----- Extracted data
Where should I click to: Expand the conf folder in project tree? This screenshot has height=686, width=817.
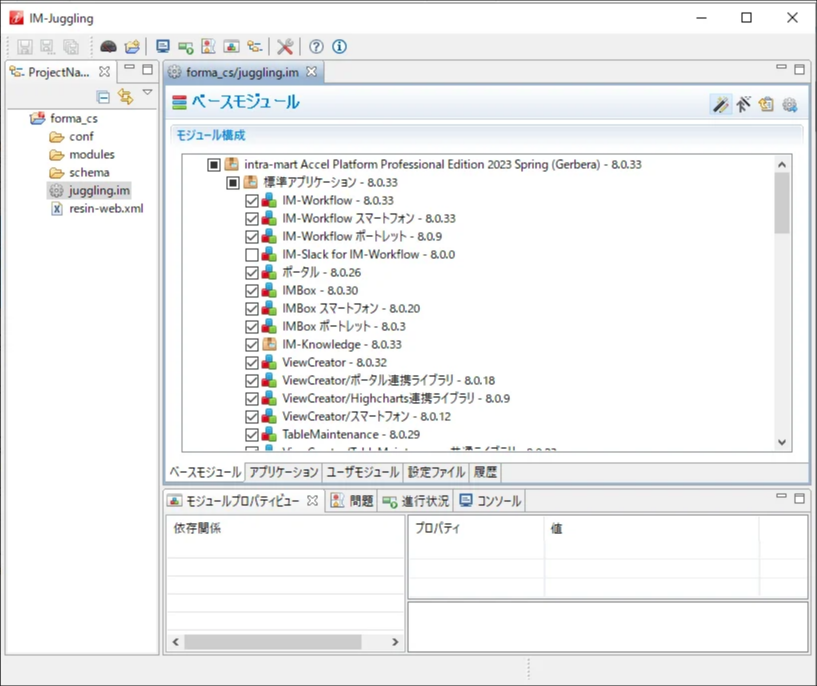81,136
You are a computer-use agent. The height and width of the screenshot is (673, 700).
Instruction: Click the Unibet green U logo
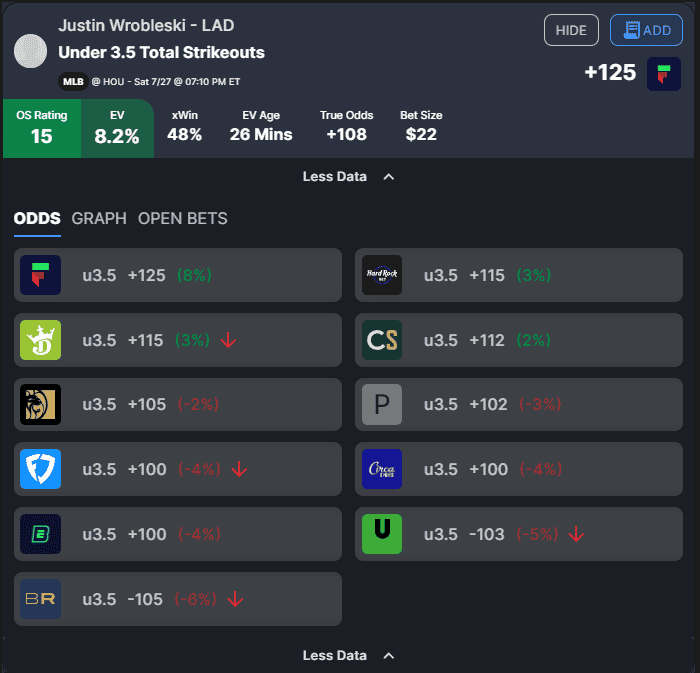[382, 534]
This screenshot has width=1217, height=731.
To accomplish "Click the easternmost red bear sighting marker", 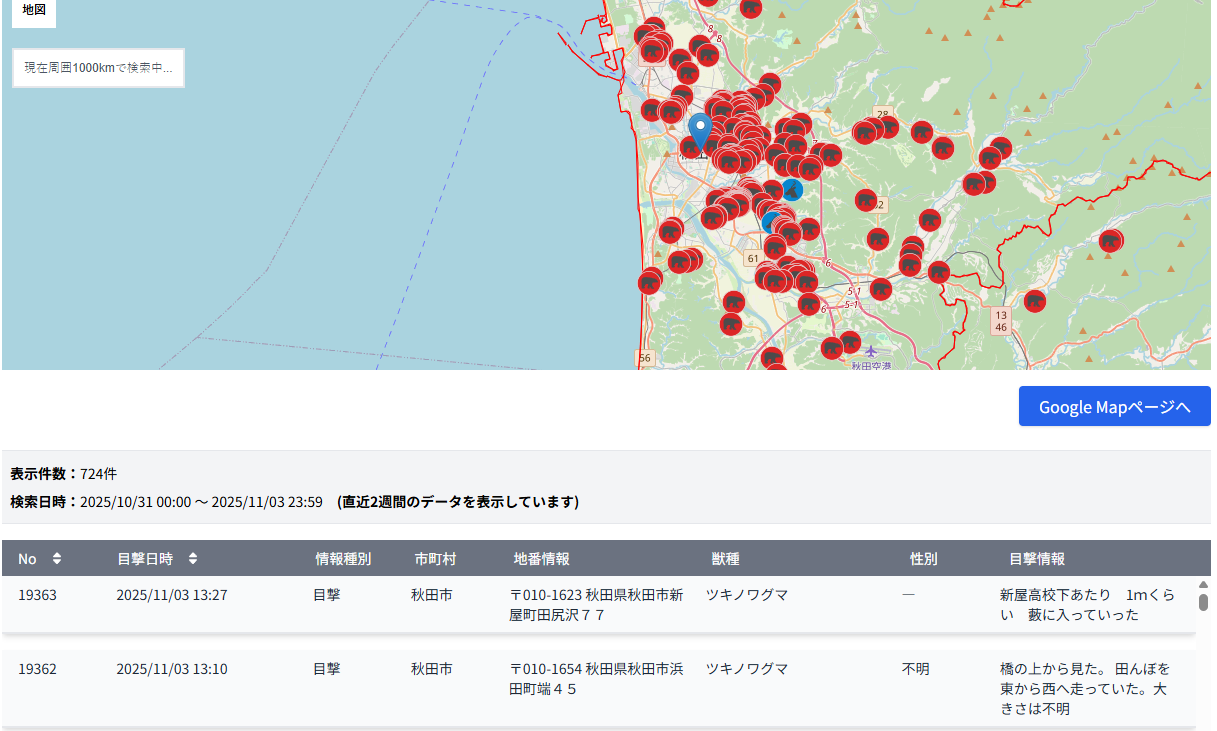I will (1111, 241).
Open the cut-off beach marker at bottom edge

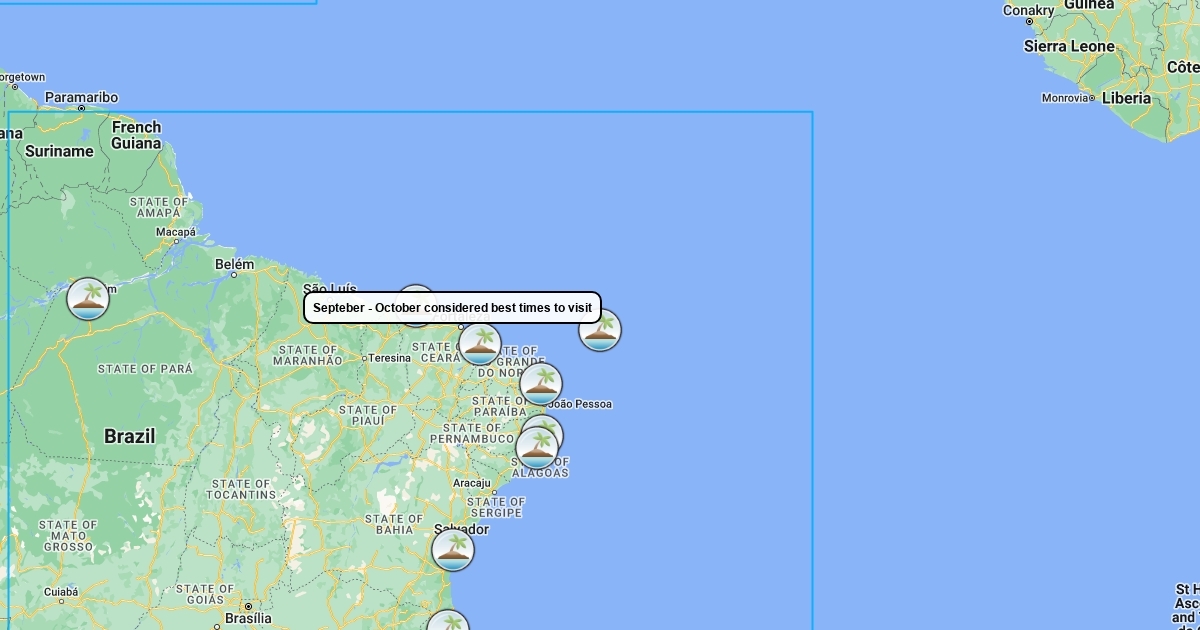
----------
#### Task directions:
Copy only what lies between the start of the listing above and the line containing "This screenshot has width=1217, height=731.", inclusive of both ends, exactly as written, and drop the pictures.

#### Reply:
Where should I click to: Expand the conf folder in project tree? This screenshot has height=686, width=817.
81,136
You are a computer-use agent. The height and width of the screenshot is (673, 700).
Instruction: Click the Unibet green U logo
[382, 534]
This screenshot has width=1217, height=731.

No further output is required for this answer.